== EXCERPTED PASSAGE ==

───

Notes & Quotes: The 5 Types of Wealth by Sahil Bloom

The following are my favorites quotes from Sahil Bloom's The 5 Types of Wealth: A Transformative Guide to Design Your Dream Life:

  1. The arrival fallacy is the false assumption that reaching some achievement or goal will create durable feelings of satisfaction and contentment in our lives. We incorrectly assume that we will finally experience the sensation of having arrived when we reach whatever we have propped up as our destination.
  2. The greatest discoveries in life come not from finding the right answers but from asking the right questions.
  3. Never let the quest for more distract you from the beauty of enough.
  4. The Five Types of Wealth:
    1. Time wealth - the freedom to choose how to spend your time, whom to spend it with, where to spend it, and when to trade it for something else.
    2. Social wealth - the connection to others in your personal and professional worlds--the depth and breadth of your connection to those around you.
    3. Mental wealth - the connection to a higher-order purpose and meaning that provides motivation and guides your short- and long-term decision making.
    4. Physical wealth - your health, fitness, and vitality.
    5. Financial wealth - financial assets minus financial liabilities with an added nuance. Your liabilities include your expectations of what you need, your definition of enough.
  5. Your Life Razor is a single statement that will define your presence in the current season of life. A powerful Life Razor has three core characteristics. It is:
    1. Controllable - it should be within your direct control. 
    2. Ripple-creating - it should have positive second-order effects in other areas of life. 
    3. Identity-defining - it should be indicative of the type of person you are, the way your ideal self shows up in the world.
  6. Systems are the daily actions that create forward progress. Leverage amplifies the output of a single unit of input. Combining the two ideas, high-leverage systems are the daily actions that create amplified, asymmetric forward progress.
  7. Here are six key lessons for life:
    1. Family time is finite--cherish it.
    2. Children time is precious--be present.
    3. Friend time is limited--prioritize the real friends.
    4. Partner time is meaningful--never settle.
    5. Coworker time is significant--find energy.
    6. Alone time is abundant--love yourself.
  8. You have more time than your ancestors but less control over how you spend it. You have more time, but somehow you have less time for the things that truly matter to you.
  9. The three core pillars of Time Wealth:
    1. Awareness - an understanding of the finite, impermanent nature of time.
    2. Attention - the ability to direct your attention and focus on the things that matter (and ignore the rest).
    3. Control - the freedom to own your time and choose exactly how to spend it.
  10. In his On the Shortness of Life, Seneca wrote, "We are not given a short life but we make it short, and we are not ill-supplied but wasteful for it."
  11. Attention is defined as the state or act of applying the mind to something. This application of mental energy is how we create progress. Your choice of how and when to deploy your limited attention determines the quality of your outcomes.
  12. The freedom to allocate time according to your preferences--to choose how you spend it, where you spend it, and whom you spend it with--is the ultimate goal. This is the desired end state of true control over your time.
  13. Create more time with those you love most.
  14. When you establish long fixed hours to do your work, you find unproductive ways to fill it--you work longer but get less done. The better way, to paraphrase entrepreneur Naval Ravikant, is to work like a lion: Sprint, rest, repeat.
  15. Use stakes to gamify big projects. It can be very effective.

───

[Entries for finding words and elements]
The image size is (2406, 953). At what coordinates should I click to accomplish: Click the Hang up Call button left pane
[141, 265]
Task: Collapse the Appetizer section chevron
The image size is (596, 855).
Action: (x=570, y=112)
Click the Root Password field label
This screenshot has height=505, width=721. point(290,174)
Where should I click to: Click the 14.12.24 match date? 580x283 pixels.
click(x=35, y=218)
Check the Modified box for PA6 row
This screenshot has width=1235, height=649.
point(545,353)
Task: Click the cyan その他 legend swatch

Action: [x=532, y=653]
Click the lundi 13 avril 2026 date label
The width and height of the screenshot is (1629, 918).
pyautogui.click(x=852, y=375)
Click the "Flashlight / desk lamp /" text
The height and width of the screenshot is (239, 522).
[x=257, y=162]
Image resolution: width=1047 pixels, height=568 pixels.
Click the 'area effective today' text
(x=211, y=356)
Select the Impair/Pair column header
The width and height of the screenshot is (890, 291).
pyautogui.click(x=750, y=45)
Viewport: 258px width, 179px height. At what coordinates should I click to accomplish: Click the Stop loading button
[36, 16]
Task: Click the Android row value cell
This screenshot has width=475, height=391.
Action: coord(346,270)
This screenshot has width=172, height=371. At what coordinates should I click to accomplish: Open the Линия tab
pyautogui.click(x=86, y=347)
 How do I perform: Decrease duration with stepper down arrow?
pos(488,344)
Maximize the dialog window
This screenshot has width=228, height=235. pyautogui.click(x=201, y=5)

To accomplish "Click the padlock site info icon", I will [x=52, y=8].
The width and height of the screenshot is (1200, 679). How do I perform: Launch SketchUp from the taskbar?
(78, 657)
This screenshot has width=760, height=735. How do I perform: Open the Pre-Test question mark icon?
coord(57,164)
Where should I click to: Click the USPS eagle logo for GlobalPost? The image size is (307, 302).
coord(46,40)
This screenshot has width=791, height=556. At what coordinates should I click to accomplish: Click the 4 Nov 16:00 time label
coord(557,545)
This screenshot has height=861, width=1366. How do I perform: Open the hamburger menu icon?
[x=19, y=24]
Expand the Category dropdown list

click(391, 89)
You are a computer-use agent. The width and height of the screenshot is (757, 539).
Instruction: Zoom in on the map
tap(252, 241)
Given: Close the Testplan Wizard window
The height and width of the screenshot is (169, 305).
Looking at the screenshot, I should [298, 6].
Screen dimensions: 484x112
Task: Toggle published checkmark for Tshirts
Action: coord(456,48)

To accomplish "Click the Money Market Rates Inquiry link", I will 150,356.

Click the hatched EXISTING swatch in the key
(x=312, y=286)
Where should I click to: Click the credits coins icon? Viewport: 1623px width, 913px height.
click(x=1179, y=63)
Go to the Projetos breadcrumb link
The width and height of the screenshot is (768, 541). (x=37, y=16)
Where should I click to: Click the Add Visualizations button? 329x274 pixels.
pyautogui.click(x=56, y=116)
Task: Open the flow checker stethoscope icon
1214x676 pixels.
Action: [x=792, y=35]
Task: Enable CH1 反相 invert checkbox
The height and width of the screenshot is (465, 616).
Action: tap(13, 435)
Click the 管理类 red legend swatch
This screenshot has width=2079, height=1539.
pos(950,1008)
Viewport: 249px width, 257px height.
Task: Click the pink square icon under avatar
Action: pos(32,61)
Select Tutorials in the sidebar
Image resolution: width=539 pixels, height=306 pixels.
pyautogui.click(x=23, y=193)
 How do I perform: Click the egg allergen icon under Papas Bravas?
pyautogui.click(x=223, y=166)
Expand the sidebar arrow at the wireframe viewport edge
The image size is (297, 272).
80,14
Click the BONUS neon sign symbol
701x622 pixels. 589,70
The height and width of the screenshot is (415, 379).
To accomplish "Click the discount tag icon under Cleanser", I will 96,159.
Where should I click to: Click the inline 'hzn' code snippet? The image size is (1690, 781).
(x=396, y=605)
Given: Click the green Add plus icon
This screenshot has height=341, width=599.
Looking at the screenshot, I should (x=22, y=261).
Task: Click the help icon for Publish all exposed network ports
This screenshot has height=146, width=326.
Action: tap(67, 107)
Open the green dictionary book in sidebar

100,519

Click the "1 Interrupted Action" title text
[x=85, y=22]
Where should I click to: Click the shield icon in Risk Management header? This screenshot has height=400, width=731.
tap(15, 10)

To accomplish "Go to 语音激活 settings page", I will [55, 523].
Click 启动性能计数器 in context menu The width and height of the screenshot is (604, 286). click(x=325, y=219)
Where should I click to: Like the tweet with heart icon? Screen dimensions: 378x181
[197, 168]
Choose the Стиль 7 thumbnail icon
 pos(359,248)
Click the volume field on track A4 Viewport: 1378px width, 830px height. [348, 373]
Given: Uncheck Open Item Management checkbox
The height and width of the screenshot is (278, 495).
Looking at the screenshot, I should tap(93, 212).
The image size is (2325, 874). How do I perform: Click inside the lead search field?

───

== WORK TO COMPLETE ==
• 1. In the notes on The 5 Types of Wealth, what three characteristics does a powerful Life Razor have?
• 2. Continue the notes on The 5 Types of Wealth, starting after the last quote shown.
The records come from a separate source and are unrelated to the notes on The 5 Types of Wealth.

== ANSWERS TO THE TASKS ==
• 1. It is controllable, ripple-creating, and identity-defining.

• 2.
  16. The only thing that matters at all is the quality of the relationships with the people we love.
  17. Social wealth is built upon this foundation of depth--upon the strength of your ties to these few, cherished relationships. It is expanded through breadth--connection to extended circles of friends, communities, and cultures. Finally, it is secured through earned status, a durable form of social positioning that cannot be bought.
  18. Human connection is ultimately what provides the lasting texture and meaning in life. Without Social Wealth, achievement across any other arena will feel unfulfilling, even bland.
  19. The single greatest predictor of physical health at age eighty was relationship satisfaction at age fifty.
  20. Proximity to people you love is worth more than any job will ever pay you.
  21. When someone you love comes to you with a problem, ask, "Do you want to be helped, heard, or hugged?"
    1. Helped - deconstruct the problem and identify potential solutions. The fix-it mentality can come out to play.
    2. Heard - listen intently and allow the other person to express (and vent) as needed. 
    3. Hugged - provide comforting physical touch. Touch is a powerful love language for many. Sometimes people just want to feel your presence with them.
  22. Curiosity is the foundation of a life of Mental Wealth.
  23. A life of Mental Wealth is a life of victory in the fight against equilibrium; it is a life that pays the price for its distinctiveness from its surroundings and reaps the immense rewards held therein.
  24. Eight thinking prompts I have found particularly useful:
    1. If I repeated my current typical day for one hundred days, would my life be better or worse?
    2. If people observed my actions for a week, what would they say my priorities are?
    3. If I were the main character in a movie of my life, what would the audience be screaming at me to do right now?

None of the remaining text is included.